It's time to dim the lights.exe Smart homes: In the not-too-distant future, you'll be able to talk to your house by phone.


Turn your lights off and on by remote control. Computerize your dimmer switches. Hook the computers into a local-area network to share an Internet connection. Adjust your furnace thermostat over the phone.

Plug your TV into the satellite/cable/Internet feed in any room of the house. Have the burglar alarm turn on the lights, call you at work and notify the police. Monitor the nursery on your Web page.

Talk to your house? Maybe.

If IBM and other computer builders have their way, home automation is going to be as ubiquitous as home computers, which are now in some 40 percent of U.S. homes.

By repackaging technologies long used by eccentric hackers and home office pioneers, IBM, under its new Home Director Professional line, is trying to set standards and drive down prices for home automation in new construction.

The company is extending to the home a pattern that's been common in business computing. There's a certification program for installers - which networking companies such as Novell have offered for business network professionals. And they're selling, and certifying, hardware and software that are supposed to work together flawlessly.

The idea, according to IBM's Mary Walker, is to do for home automation what the company did for the original IBM PC - create a standard that many companies, not just IBM, can thrive under.

Most experts applaud IBM and think home automation may be the Next Big Thing.

"In new homes, automation is becoming what security systems used to be, a way to differentiate a quality high-end house," says Joseph P. Freedman, a leading consultant on home automation.

About 35 percent of homes built this year will be wired for local-area networks that connect home computers. Freedman estimates that Americans are going to spend about $5 billion this year on networks and other home-automation products.

The business of supplying do-it-yourselfers, meanwhile, is booming too.
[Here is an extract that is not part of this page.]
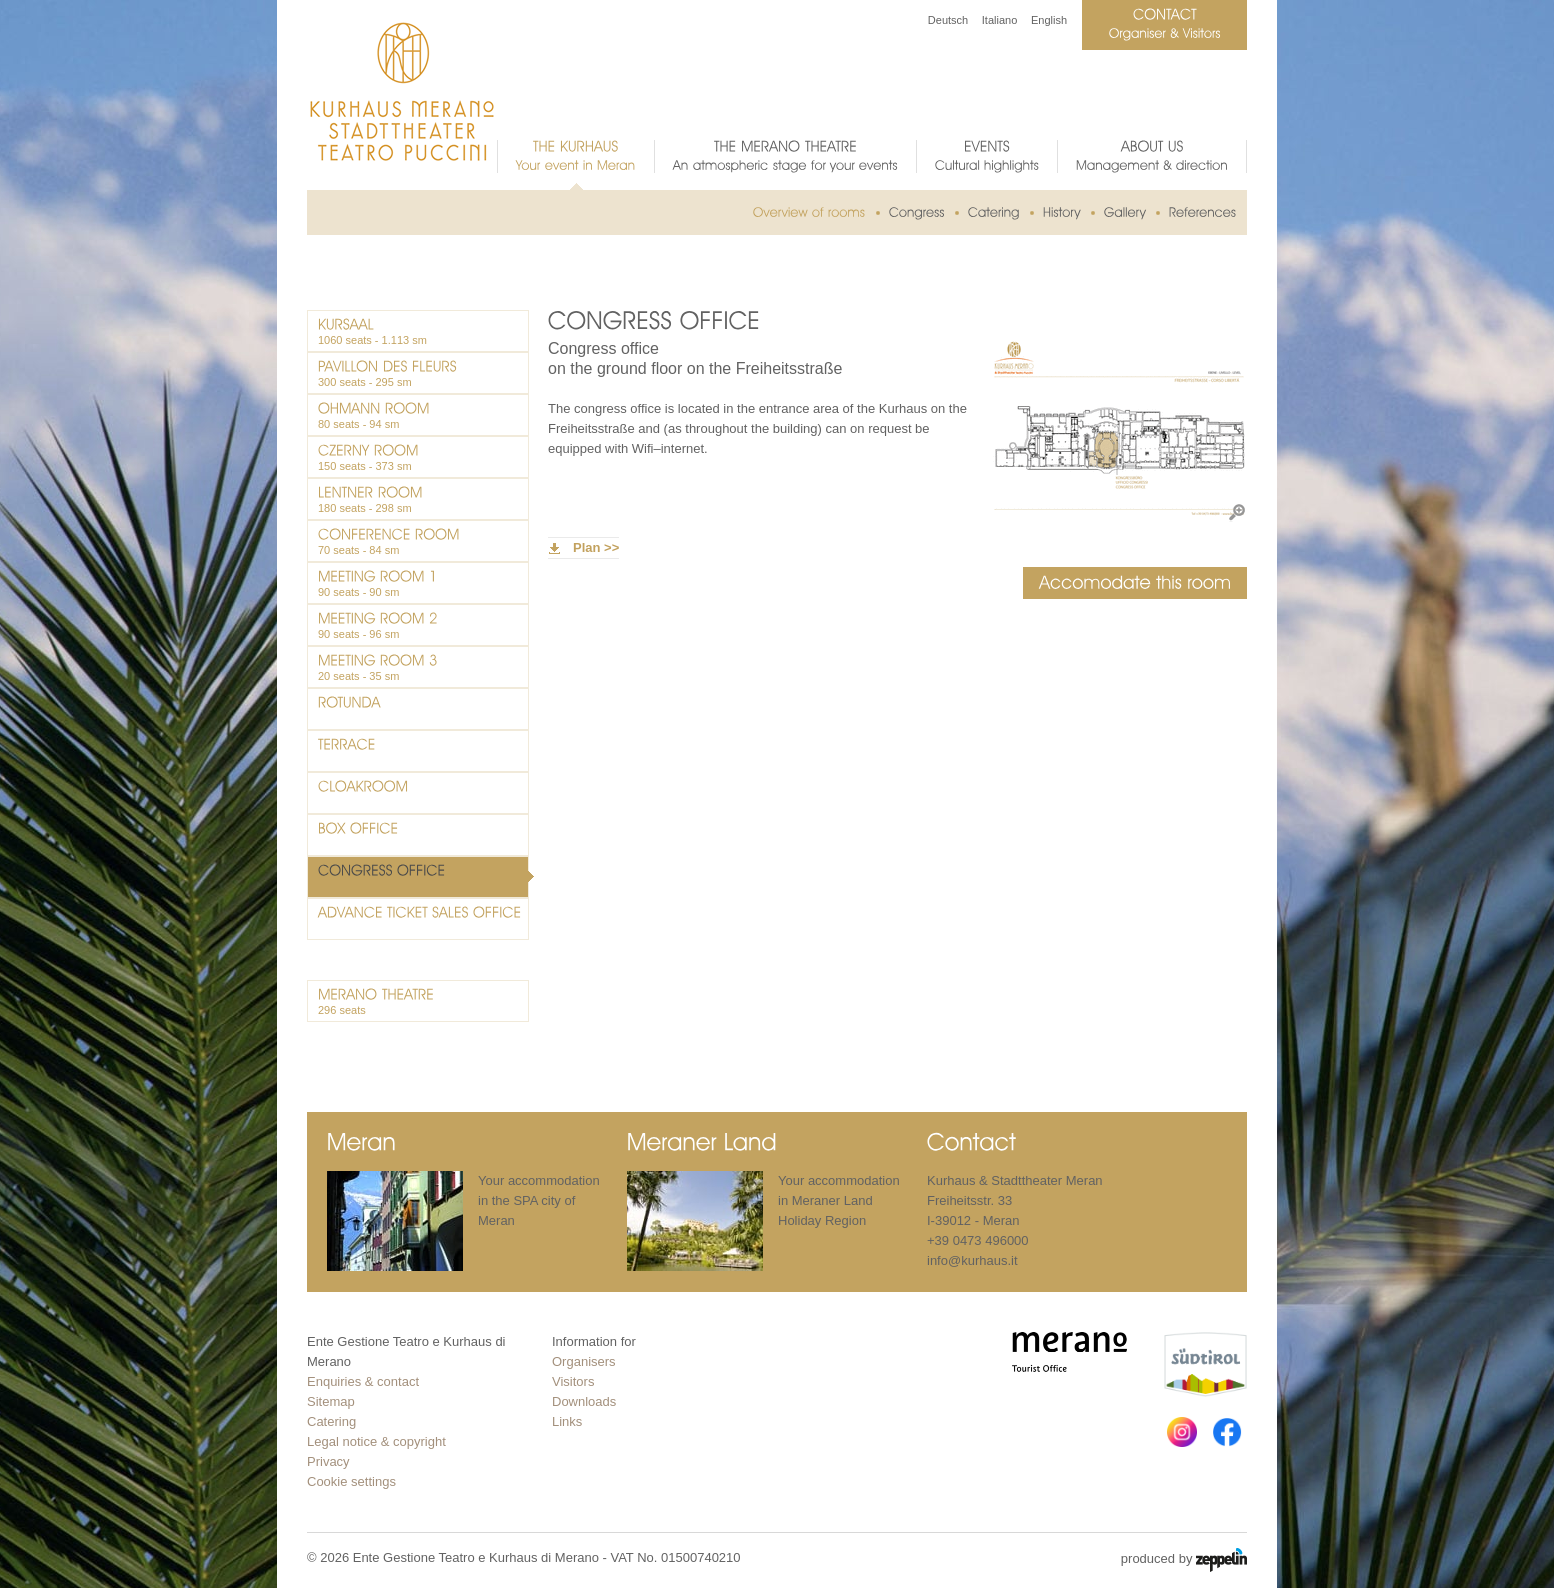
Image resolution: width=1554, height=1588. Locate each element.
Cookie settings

On Internet sites like, you'll find a huge selection of products ranging from dog feeders to automated plant-watering systems to whole-house controls operated from graphical PC displays.

Even if you don't want a smart house now, it might pay to put in the wiring for it whenever you redecorate or add space.

The idea is to create the capability for a broad range of future services, even if they're not activated right away. According to IBM's Walker, every room in the house will have at least one outlet for video, phones, a computer network and an infrared remote control.

The protocols and hardware that IBM is touting give a pretty good idea of what else is in store, and what you can do yourself with parts you buy elsewhere.

It all starts with a dedicated PC that does nothing but manage the electronic systems in your home. The PC can, for example, turn lights and appliances on and off by so-called X-10 controllers.

The PC is also wired into a local-area network, so it can act as a file server for a high-speed Internet connection. Coaxial cable for your satellite feed and for internal video monitors feed into a central wiring closet, so that, for example, you can display and manipulate the controller computer from your TV - or for that matter, display TV on a personal computer. A home-security system is also linked in.

"Say you want to keep track of a latchkey child," Walker said. "Everyone in the family has a personal code that they enter to turn off the security system when they come into the house. With the computer linkup, you can get e-mail or have your pager rung when your child gets home from school."

Next to the computer, the X-10 protocol and hardware are the key to the operation. Although X-10 was once a curiosity, a half-dozen companies now build compatible products.

The good stuff, like specialized controllers for scene lighting, is rarely available at regular retail outlets. Suppose you have a giant media room, with banks of track lighting, lamps and so on. More elaborate controllers let you create and save "scenes" such as a dim light for TV viewing or a bright one for reading, something in-between for parties.

To find this kind of professional-grade equipment, you have to go to an electrical supply house or to a mail-order vendor on the Internet. The really serious systems, per the IBM plan, interface with computers, which in turn display options on your TV screen. Various minicomputers, little programmable wall-mounted devices that are operated by touch-screens, also exist. Every room will have one or two outlets that contain Category 5, 10-Base T wiring. This is what links computers, and additional runs of it are used for telephones.

"We talk to a lot of builders, and they're starting to put this into homes," Walker said. "They don't necessarily know what it is or why people need it, but they do know that lots of people want it. That's a sure sign that home automation, just like hot tubs, has gone mass market."